§ **TASK PROMPT**
"The height and width of the screenshot is (779, 866)." appears in one line of the listing below; retype that line and every later line exactly, stopping at the end, and nothing else.
+ + +
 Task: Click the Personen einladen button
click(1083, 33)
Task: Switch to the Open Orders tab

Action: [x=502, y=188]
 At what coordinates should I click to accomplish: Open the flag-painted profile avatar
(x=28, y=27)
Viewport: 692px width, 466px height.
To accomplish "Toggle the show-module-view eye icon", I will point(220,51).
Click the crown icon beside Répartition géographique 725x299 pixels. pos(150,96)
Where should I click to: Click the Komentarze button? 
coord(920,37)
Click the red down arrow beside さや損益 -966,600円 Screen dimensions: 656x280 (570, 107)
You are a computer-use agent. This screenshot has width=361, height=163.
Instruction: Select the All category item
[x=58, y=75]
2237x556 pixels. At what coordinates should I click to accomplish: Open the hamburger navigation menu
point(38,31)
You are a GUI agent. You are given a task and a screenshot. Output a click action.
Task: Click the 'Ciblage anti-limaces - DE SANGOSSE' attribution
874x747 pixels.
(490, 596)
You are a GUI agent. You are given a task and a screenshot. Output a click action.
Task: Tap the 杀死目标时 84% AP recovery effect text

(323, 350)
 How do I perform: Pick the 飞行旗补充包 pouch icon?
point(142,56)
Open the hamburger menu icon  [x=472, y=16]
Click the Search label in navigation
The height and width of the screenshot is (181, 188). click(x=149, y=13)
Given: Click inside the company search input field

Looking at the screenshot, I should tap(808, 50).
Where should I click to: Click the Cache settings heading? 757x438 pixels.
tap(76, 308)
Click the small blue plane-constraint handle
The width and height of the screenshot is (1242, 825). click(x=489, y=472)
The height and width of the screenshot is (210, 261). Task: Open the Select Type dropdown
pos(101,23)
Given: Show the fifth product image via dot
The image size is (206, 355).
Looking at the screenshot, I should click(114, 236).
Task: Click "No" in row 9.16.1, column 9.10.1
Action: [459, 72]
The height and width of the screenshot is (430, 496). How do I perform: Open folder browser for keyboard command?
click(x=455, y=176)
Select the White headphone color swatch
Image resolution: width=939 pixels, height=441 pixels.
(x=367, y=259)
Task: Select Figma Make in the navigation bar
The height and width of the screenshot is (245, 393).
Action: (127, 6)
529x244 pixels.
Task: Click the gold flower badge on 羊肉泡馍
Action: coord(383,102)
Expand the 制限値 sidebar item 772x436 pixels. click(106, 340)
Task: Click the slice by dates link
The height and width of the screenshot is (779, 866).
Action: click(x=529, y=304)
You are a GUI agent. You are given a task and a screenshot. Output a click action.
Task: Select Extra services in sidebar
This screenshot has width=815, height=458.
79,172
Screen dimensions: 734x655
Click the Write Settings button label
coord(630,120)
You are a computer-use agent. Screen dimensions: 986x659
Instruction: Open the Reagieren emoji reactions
+ + +
§ **EXERCISE OUTPUT**
The height and width of the screenshot is (779, 866).
Action: click(x=529, y=304)
You are a GUI agent. You are given a task and a screenshot. Output a click action.
Task: Select Extra services in sidebar
This screenshot has width=815, height=458.
79,172
Screen dimensions: 734x655
Click the Write Settings button label
coord(630,120)
You are a computer-use agent. Screen dimensions: 986x659
Instruction: Open the Reagieren emoji reactions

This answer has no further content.